KG-Gesellschafterbeschluss zur Errichtung eines Aufsichtsrats bei einer GmbH ist notariell zu beurkunden

Erstellt von Dr. Jörg Maitzen, LL. M. | |  BTadvice 12/2018

Das KG hat mit Urteil vom 09.11.2017 (23 U 67/15) entschieden, dass die Errichtung eines mit Organkompetenzen ausgestatteten Aufsichtsrats einer GmbH eine tiefgreifende Änderung der Gesellschaftsverfassung ist, die nicht ohne notarielle Beurkundung und Handelsregistereintragung wirksam wird, selbst wenn der Gesellschaftsvertrag eine Öffnungsklausel enthält.

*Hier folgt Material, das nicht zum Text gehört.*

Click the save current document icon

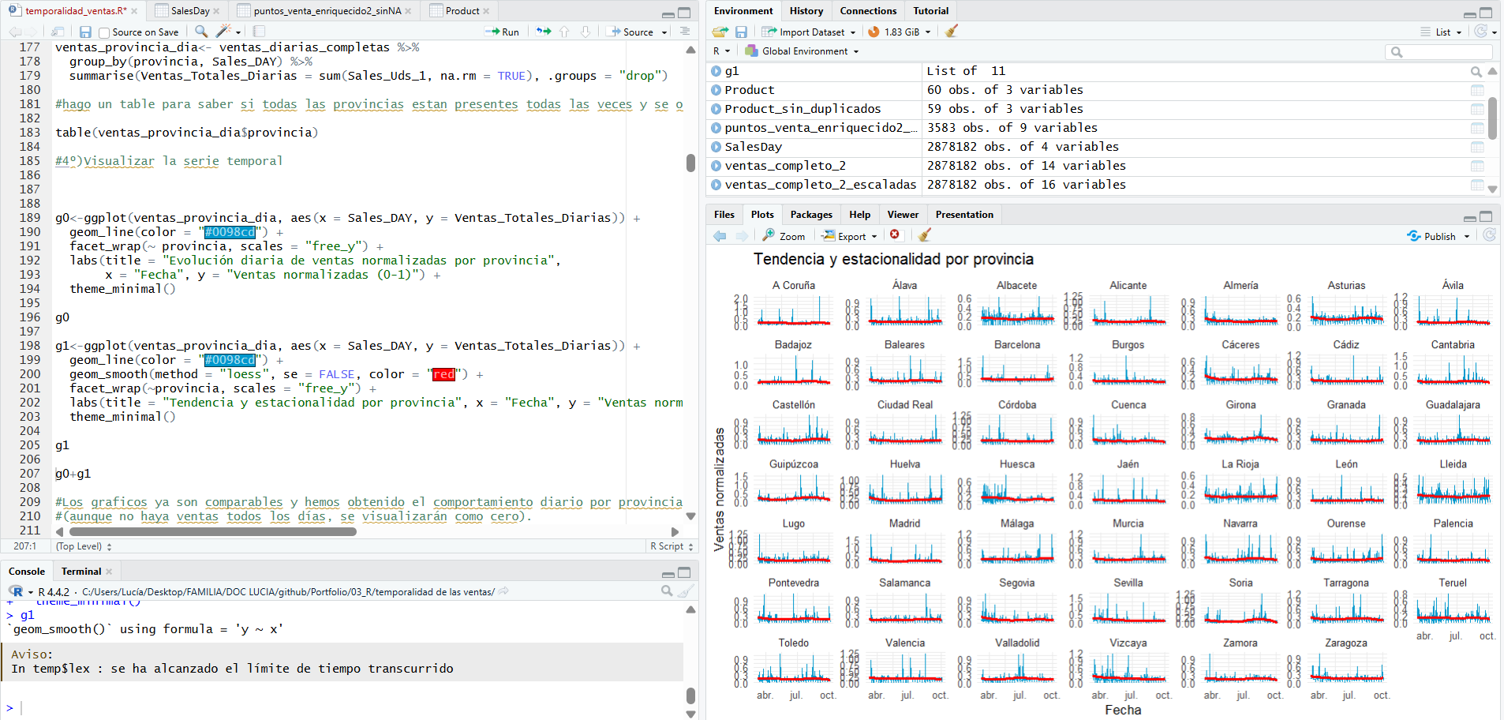click(85, 32)
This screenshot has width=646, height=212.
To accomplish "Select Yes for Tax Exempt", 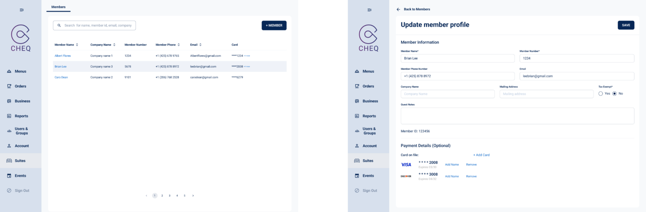I will (601, 94).
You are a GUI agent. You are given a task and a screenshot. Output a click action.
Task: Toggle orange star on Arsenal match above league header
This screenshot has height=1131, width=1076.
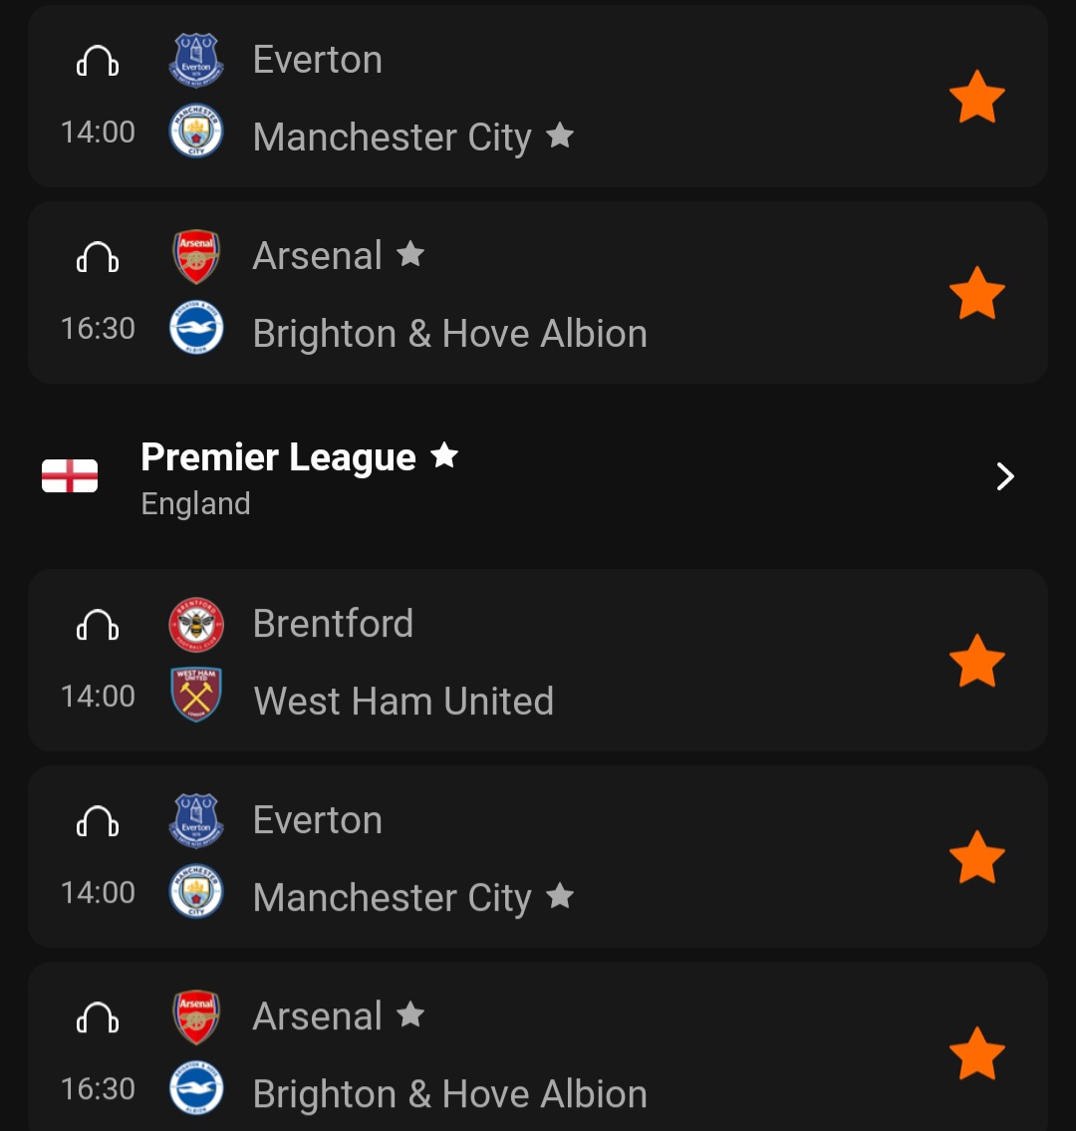976,293
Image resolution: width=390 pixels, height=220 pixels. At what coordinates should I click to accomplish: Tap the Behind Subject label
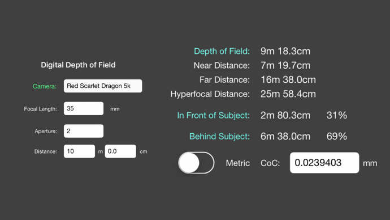click(219, 137)
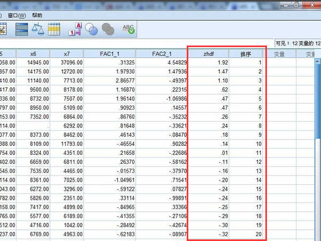Select the FAC2_1 column header
This screenshot has height=241, width=321.
(161, 54)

Die Gesellschafterversammlung der beklagten GmbH beschloss die Errichtung eines Aufsichtsrats und die Bestellung von drei Aufsichtsratsmitgliedern. Dies erfolgte ohne notarielle Beurkundung auf der Basis einer entsprechenden Ermächtigung im Gesellschaftsvertrag. Der Aufsichtsrat beschloss anschließend die Abberufung des Klägers als Geschäftsführer der Beklagten und die Kündigung seines Anstellungsvertrags, wogegen sich die Klage richtet. Das Landgericht stellte die Nichtigkeit der Abberufung des Klägers und der Kündigung seines Anstellungsvertrags fest.

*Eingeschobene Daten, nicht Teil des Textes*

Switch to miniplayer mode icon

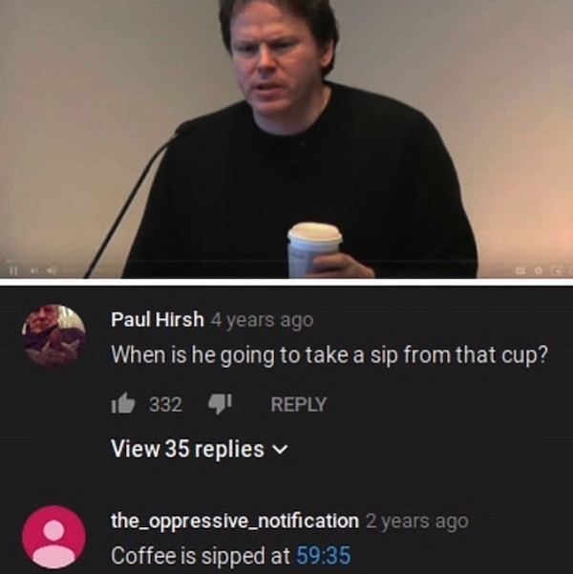558,271
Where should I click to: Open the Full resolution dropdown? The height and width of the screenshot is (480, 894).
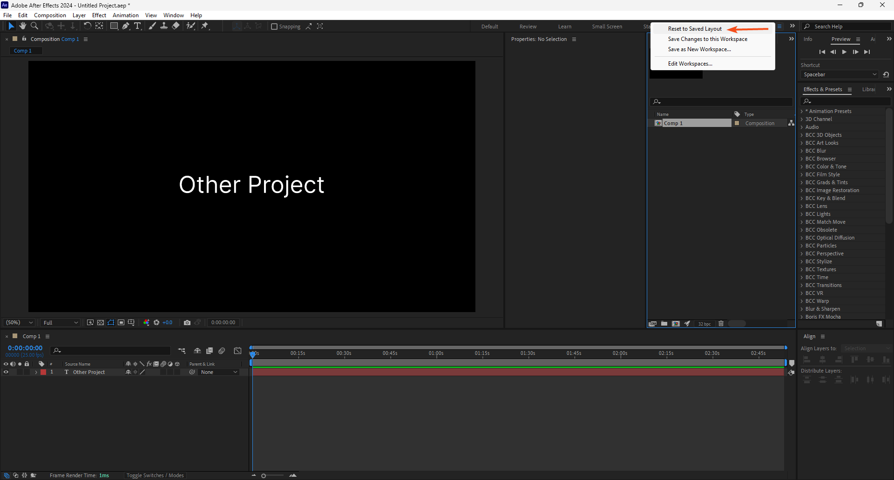click(61, 322)
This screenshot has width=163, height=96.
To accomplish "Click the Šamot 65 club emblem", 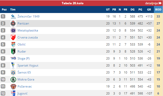I will [13, 73].
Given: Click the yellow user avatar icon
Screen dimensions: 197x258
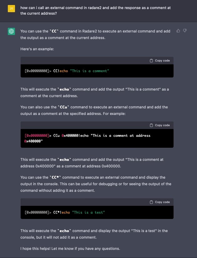Looking at the screenshot, I should point(11,8).
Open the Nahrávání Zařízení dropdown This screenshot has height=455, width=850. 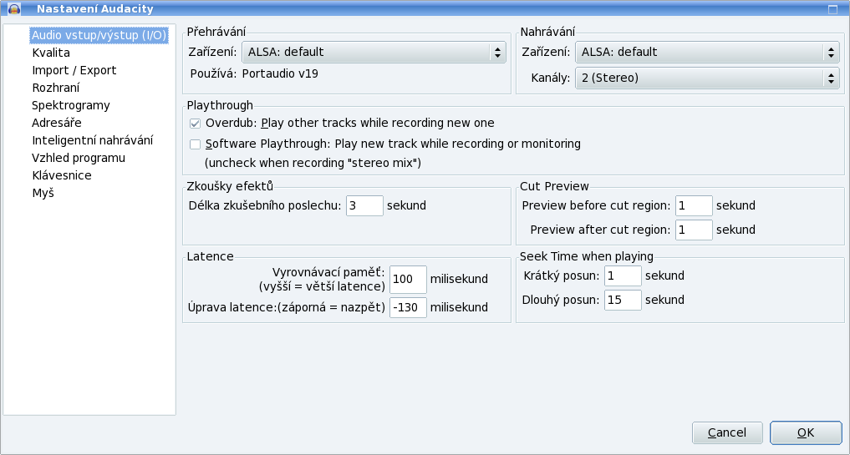tap(707, 52)
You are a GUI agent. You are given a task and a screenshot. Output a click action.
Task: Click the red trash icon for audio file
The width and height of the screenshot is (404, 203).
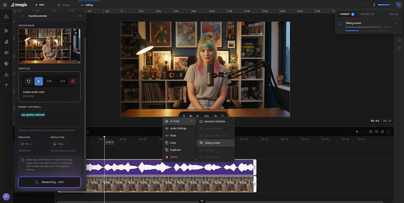73,81
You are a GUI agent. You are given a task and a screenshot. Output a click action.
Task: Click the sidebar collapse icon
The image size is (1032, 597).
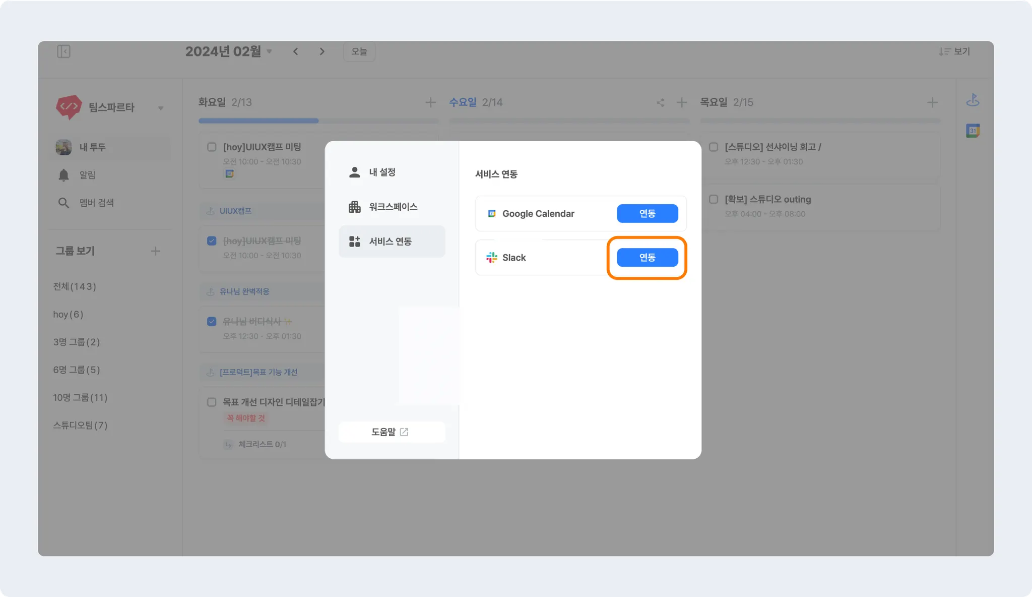coord(63,51)
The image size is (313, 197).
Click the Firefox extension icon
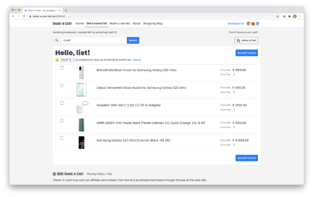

Das KG bestätigte die Entscheidung des Landgerichts. Die Beschlüsse des Aufsichtsrats der Beklagten über die Abberufung des Klägers und die Kündigung seines Anstellungsvertrags seien mangels wirksamer Bestellung des Aufsichtsrats nichtig.

Die Einrichtung des Aufsichtsrats durch privatschriftlichen Gesellschafterbeschluss sei unwirksam, weil es sich bei der Einrichtung des Aufsichtsrats um eine Satzungsänderung handele, die nur durch notarielle Beurkundung und Handelsregistereintragung wirksam werden könne. Die Umwandlung einer GmbH ohne Aufsichtsrat in eine GmbH mit Aufsichtsrat sei ganz unzweifelhaft eine tiefgreifende Änderung der Gesellschaftsverfassung (Satzungsänderung) und unterliege als solche den zwingenden Bestimmungen der §§ 53, 54 GmbHG. Diese Bestimmungen seien zwingendes Recht, das nicht durch gesellschaftsvertragliche Ermächtigungen („Öffnungsklauseln“) außer Kraft gesetzt werden könne. Durch eine Öffnungsklausel lasse sich möglicherweise das Mehrheitserfordernis des § 53 Abs. 2 GmbHG (3/4-Mehrheit) überwinden, wenn dies von der antizipierten Zustimmung der Gesellschafter gedeckt sei. Durch eine solche Auslegung könnten aber nicht auch die weiteren Anforderungen der §§ 53 Abs. 2, 54 Abs. 3 GmbHG außer Kraft gesetzt werden. 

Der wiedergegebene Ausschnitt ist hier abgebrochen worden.